Q: Why should I spend my summer conducting research?

A: I have so many answers that I wrote a whole article about this question! Here’s the shortened version:

Q: Will I get to co-author a publication as part of this research opportunity?

A: At the start of a project, it is very difficult to predict whether or not it will result in a publication. And, for some projects, a journal article may not be the most useful final product. So, I can’t say with any certainty whether or not your work will be published but I can say that we will find ways for you to share the work. For example, the group will present their findings to FIA researchers and will be expected to participate in any relevant campus research presentation events. I will also strongly encourage you to submit the final paper to the Undergraduate Statistics Research Project Competition and/or a video presentation to the Electronic Undergraduate Statistics Research Conference. On top of all that, we will also look for relevant statistics and data science conferences for you to share the work.

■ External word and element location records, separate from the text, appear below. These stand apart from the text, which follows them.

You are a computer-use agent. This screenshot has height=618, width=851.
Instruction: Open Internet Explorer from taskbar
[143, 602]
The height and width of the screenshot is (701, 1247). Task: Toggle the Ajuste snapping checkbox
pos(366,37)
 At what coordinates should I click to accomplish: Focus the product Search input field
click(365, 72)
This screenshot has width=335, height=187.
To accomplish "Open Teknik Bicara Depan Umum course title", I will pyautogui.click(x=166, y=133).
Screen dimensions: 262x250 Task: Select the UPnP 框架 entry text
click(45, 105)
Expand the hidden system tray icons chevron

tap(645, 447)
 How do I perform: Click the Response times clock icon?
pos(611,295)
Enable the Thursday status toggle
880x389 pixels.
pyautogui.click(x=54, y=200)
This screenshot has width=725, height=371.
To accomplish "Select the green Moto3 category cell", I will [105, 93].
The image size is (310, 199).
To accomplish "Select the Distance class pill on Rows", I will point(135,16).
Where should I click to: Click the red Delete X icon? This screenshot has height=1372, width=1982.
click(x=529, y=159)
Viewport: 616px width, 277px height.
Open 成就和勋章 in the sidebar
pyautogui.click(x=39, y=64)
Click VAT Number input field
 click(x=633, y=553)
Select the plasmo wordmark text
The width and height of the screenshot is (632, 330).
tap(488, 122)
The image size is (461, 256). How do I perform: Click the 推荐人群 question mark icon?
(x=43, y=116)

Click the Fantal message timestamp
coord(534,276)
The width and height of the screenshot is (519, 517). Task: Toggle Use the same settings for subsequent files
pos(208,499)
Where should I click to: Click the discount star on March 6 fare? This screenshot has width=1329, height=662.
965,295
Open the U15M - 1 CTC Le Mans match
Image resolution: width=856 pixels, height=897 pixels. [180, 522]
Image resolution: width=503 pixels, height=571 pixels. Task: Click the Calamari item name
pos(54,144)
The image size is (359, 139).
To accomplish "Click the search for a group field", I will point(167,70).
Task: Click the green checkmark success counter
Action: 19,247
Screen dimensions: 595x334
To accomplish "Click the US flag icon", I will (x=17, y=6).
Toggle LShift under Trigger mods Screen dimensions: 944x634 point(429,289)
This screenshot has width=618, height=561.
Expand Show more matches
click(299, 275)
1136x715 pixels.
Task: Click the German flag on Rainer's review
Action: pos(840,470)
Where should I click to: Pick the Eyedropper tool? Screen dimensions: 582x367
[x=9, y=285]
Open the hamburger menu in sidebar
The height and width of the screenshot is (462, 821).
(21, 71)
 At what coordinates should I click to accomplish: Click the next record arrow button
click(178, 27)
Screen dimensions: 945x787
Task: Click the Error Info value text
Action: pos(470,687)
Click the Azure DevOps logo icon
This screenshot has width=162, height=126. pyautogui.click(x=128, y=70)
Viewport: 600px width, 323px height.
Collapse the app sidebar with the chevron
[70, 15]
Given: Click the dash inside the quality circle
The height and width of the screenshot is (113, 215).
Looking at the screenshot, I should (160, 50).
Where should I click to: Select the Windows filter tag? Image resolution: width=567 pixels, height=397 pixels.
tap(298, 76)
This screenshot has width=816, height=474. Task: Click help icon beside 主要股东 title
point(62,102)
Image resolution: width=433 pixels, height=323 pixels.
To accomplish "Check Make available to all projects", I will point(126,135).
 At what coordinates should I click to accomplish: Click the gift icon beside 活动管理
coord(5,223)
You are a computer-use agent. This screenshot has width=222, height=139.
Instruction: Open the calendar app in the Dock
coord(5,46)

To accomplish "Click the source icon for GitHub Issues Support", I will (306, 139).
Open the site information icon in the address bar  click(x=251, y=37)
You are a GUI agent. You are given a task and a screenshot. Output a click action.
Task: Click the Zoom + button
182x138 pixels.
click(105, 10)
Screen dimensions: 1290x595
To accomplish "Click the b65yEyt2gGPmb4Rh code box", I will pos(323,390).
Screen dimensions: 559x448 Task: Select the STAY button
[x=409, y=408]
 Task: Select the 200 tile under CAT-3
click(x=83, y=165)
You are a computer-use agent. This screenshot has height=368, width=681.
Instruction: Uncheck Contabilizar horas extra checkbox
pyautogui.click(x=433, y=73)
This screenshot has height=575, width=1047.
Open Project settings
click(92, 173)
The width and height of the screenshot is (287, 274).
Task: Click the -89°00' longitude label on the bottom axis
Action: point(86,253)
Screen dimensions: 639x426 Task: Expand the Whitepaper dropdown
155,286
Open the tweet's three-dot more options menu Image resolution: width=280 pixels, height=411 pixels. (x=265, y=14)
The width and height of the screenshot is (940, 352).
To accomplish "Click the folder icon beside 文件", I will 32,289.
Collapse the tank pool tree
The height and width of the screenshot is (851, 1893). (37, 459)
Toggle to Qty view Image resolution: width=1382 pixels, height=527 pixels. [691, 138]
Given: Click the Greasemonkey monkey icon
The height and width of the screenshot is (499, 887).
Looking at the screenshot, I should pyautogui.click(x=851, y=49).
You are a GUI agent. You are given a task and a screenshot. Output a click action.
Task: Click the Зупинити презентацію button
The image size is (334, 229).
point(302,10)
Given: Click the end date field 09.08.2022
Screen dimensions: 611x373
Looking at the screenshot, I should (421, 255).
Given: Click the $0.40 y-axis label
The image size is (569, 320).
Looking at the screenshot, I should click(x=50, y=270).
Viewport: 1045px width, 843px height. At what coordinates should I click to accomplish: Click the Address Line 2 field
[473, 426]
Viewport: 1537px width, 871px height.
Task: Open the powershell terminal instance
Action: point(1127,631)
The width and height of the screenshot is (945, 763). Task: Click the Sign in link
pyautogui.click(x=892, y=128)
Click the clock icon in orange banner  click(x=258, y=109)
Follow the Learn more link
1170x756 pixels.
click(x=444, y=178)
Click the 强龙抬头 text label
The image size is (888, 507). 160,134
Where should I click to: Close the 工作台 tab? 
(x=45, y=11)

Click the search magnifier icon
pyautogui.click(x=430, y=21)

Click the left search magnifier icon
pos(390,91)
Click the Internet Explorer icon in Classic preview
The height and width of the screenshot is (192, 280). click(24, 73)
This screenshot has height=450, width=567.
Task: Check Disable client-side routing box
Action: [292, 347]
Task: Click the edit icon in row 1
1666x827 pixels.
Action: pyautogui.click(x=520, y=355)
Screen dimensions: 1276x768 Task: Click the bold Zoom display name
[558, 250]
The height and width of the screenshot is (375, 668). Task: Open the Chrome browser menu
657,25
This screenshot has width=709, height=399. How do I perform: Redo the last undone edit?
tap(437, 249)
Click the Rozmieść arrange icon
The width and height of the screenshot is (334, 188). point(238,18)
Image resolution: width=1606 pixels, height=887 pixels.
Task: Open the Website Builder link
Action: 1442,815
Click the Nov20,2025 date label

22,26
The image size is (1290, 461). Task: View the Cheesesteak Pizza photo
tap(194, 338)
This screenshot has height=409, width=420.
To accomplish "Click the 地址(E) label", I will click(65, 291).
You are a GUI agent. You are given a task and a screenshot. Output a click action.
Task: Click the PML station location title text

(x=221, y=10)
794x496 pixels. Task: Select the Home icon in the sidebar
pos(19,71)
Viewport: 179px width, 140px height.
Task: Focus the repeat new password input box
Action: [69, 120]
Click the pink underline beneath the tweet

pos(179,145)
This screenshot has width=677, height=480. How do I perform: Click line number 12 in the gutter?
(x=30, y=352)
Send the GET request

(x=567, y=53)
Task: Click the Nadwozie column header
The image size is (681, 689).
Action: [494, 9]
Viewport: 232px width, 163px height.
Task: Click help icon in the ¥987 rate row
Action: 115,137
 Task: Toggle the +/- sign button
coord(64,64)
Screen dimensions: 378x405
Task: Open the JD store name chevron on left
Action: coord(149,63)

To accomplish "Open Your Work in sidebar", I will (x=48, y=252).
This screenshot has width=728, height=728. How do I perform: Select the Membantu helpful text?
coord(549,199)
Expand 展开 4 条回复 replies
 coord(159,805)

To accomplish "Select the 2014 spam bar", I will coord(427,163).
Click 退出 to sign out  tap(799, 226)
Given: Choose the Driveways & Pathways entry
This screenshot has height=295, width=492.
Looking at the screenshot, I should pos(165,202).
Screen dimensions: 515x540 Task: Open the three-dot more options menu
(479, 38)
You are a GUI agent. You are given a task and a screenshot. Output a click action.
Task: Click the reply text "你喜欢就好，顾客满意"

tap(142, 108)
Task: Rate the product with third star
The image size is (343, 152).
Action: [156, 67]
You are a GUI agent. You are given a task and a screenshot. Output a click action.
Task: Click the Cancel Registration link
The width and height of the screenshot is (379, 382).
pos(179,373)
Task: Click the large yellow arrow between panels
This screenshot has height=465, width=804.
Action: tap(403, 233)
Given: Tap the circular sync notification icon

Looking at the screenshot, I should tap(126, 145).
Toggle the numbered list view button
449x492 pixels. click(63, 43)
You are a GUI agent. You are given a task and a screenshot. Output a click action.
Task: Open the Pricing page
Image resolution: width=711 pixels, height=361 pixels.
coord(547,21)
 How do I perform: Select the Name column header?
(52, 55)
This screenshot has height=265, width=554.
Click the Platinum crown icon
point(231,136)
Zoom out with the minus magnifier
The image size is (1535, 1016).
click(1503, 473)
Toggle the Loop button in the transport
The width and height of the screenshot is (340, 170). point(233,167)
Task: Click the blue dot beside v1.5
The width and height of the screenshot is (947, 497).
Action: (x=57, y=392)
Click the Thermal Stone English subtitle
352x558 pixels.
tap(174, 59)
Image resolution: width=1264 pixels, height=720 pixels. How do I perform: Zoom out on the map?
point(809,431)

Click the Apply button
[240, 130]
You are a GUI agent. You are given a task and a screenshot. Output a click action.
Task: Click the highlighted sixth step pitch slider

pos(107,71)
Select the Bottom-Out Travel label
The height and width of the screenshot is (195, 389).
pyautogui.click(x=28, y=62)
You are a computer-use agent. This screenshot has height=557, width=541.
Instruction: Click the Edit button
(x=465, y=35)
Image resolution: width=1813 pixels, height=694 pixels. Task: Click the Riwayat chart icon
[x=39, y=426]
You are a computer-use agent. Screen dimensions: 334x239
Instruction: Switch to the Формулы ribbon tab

Deliverables from previous projects have included journal articles, peer-reviewed technical reports, dashboards, and software development (links include an example of each).

Q: What will a typical day look like?

A: The work will be highly collaborative. Four days a week we will have a team meeting in the morning where everyone presents their progress, discusses issues, and talks through their next steps. For the rest of the day, your time will likely be split between your two projects and will be a mix of coding, writing, problem-solving, and dealing with merge conflicts in GitHub.

Q: What software will we use?

A: All our work will be done using R/RStudio and git/GitHub. Previous experience with R is required but previous experience with git is not.

What prior coursework is required?

A: The projects will vary in terms of the computational and statistical skills needed but each research fellow should have prior experience coding in R and building statistical models. For Harvard students, these requirements can be met if you have taken one of Stat 100, 102, 104, 121a, or CS 109a along with Stat 110 and Stat 139. For Reed students, these requirements can be met if you have taken Math 141 and Math 243. If you haven’t taken the suggested courses, you are still encouraged to apply but should address your level of proficiency in R and your experience with statistical modeling in your application.

Do I need to be a statistics concentrator to apply?

A: No! While most my research students have tended to be statistics students, some of my fellows were concentrating in other disciplines such as Economics or English. Coming from a different field often brings a very valuable and unique perspective!